TASK TO COMPLETE:
Copy out the listing below word for word, from the line containing "How it works (700, 148)" through the line containing "Home (45, 78)", both included.

DATA SUPPLIED:

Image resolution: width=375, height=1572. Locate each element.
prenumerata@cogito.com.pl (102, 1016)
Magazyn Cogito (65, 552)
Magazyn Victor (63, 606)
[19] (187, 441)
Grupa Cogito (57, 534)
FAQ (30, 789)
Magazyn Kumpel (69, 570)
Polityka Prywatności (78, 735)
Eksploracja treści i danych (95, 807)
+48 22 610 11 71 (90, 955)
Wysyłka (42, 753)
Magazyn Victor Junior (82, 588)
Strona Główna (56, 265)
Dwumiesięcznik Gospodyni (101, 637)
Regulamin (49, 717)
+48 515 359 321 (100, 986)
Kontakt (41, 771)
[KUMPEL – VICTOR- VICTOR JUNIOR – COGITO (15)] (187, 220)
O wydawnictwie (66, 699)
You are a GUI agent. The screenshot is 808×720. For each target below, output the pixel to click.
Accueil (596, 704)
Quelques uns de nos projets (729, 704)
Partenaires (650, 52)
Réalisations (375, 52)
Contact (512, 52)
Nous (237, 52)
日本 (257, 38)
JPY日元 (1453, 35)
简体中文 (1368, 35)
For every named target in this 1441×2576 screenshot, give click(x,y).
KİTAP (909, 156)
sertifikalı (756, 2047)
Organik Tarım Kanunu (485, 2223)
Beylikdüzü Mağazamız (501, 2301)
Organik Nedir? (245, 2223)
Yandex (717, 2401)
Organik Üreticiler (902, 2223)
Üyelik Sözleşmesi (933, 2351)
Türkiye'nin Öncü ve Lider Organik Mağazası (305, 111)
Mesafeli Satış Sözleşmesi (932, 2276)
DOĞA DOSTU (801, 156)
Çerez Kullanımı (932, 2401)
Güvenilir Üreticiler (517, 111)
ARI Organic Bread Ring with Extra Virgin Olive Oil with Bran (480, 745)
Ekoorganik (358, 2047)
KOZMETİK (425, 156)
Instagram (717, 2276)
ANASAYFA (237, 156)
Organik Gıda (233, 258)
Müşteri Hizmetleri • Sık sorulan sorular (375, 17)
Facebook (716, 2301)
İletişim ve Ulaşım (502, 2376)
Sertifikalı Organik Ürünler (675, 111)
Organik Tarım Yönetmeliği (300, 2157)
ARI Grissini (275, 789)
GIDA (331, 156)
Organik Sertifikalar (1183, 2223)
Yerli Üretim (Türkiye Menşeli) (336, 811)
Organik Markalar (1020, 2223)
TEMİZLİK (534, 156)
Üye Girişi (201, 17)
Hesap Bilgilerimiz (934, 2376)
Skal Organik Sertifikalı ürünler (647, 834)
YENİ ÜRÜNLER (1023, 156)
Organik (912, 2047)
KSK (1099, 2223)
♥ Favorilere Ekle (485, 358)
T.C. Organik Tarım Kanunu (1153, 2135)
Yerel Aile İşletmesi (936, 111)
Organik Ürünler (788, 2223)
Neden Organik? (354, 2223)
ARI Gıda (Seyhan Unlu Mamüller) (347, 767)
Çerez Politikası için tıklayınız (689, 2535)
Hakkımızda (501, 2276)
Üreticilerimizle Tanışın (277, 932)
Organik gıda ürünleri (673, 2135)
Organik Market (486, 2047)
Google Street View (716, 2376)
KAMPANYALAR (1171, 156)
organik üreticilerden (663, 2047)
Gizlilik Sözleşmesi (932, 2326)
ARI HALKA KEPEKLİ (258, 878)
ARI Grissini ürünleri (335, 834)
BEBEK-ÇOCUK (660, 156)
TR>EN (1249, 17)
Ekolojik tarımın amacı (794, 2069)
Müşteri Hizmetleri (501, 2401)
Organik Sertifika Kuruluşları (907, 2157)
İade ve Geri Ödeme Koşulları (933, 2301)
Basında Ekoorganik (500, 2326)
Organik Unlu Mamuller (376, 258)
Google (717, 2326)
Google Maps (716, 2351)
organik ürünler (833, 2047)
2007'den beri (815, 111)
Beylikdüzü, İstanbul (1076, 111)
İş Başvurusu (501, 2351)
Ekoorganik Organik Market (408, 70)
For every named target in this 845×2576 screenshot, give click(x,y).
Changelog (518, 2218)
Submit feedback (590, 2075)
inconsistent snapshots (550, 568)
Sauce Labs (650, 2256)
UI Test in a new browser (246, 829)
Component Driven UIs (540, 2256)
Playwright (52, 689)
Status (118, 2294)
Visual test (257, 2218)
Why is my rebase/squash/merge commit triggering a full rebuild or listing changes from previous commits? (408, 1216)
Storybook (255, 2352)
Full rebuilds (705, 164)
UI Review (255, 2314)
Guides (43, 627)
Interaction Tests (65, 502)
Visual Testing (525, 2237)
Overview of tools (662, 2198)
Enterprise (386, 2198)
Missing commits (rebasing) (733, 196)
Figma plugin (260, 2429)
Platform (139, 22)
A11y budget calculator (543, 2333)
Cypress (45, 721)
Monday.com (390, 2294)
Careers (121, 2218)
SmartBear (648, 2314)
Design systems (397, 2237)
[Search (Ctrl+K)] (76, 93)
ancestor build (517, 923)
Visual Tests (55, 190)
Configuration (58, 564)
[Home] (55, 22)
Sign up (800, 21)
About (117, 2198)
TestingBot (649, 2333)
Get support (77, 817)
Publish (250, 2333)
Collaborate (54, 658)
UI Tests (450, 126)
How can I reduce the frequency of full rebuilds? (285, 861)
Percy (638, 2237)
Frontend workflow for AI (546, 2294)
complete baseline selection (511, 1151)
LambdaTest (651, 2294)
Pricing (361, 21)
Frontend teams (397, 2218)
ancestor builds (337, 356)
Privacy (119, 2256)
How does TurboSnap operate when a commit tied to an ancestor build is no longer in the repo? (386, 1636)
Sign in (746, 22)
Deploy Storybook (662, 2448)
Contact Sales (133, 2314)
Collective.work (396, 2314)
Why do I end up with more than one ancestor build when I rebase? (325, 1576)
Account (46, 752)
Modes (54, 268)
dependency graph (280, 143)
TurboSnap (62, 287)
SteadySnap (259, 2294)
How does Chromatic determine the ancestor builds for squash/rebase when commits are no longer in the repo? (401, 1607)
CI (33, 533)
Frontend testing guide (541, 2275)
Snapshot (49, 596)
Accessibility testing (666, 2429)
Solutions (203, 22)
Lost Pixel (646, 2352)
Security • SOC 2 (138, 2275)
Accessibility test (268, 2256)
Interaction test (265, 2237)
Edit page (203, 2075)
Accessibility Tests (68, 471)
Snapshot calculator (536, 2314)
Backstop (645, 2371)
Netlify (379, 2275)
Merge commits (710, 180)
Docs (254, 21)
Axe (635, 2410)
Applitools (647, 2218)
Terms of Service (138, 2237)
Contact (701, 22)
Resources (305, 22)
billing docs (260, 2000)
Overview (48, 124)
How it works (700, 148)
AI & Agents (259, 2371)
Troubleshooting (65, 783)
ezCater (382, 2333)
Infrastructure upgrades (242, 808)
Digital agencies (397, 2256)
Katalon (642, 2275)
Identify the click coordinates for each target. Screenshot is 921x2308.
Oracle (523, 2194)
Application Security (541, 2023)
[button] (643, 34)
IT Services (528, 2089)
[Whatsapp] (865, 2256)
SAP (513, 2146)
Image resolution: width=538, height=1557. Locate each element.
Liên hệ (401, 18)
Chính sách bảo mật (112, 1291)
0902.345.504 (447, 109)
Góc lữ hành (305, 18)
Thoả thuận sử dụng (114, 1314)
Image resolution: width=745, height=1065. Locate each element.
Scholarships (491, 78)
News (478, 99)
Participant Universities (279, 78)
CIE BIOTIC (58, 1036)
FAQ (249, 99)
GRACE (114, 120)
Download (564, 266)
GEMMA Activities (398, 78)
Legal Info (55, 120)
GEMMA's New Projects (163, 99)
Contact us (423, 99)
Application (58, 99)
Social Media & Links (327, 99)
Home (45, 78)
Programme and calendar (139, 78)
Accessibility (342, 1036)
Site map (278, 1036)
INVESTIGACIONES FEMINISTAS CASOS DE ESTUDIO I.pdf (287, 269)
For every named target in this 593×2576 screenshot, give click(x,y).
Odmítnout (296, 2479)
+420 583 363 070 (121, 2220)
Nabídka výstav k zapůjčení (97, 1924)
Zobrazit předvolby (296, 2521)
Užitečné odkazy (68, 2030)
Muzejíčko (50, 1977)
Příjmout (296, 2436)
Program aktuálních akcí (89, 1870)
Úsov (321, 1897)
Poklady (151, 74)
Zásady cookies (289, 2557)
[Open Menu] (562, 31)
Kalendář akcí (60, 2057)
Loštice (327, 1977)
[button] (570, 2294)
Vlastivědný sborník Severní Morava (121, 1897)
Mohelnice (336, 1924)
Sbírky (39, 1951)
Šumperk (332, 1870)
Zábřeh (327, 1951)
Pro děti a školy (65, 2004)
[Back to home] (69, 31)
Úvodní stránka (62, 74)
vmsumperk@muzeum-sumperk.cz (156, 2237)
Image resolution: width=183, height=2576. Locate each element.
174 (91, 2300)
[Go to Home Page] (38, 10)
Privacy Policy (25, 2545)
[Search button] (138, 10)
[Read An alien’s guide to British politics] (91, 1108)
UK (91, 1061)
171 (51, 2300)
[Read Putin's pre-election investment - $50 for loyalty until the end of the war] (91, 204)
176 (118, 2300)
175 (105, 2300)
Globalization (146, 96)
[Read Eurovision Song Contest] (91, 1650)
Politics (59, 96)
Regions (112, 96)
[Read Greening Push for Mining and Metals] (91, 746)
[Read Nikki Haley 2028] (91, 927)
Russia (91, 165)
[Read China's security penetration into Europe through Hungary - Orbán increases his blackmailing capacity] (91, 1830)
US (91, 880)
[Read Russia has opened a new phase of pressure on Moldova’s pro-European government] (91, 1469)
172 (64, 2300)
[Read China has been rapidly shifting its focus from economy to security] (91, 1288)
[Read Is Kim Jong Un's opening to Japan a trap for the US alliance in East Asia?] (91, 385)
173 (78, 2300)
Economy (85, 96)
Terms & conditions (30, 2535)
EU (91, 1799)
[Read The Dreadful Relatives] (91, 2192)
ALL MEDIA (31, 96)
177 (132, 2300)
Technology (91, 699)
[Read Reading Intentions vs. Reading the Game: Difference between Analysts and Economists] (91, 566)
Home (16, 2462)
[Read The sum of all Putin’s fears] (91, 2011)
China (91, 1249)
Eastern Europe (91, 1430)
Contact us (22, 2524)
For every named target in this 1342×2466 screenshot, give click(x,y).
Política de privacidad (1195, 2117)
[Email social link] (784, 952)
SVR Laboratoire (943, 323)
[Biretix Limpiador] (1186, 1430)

TASK RESPONSE:
How it works (700, 148)
AI & Agents (259, 2371)
Troubleshooting (65, 783)
ezCater (382, 2333)
Infrastructure upgrades (242, 808)
Digital agencies (397, 2256)
Katalon (642, 2275)
Identify the click coordinates for each target. Screenshot is 921x2308.
Oracle (523, 2194)
Application Security (541, 2023)
[button] (643, 34)
IT Services (528, 2089)
[Whatsapp] (865, 2256)
SAP (513, 2146)
Image resolution: width=538, height=1557. Locate each element.
Liên hệ (401, 18)
Chính sách bảo mật (112, 1291)
0902.345.504 (447, 109)
Góc lữ hành (305, 18)
Thoả thuận sử dụng (114, 1314)
Image resolution: width=745, height=1065. Locate each element.
Scholarships (491, 78)
News (478, 99)
Participant Universities (279, 78)
CIE BIOTIC (58, 1036)
FAQ (249, 99)
GRACE (114, 120)
Download (564, 266)
GEMMA Activities (398, 78)
Legal Info (55, 120)
GEMMA's New Projects (163, 99)
Contact us (423, 99)
Application (58, 99)
Social Media & Links (327, 99)
Home (45, 78)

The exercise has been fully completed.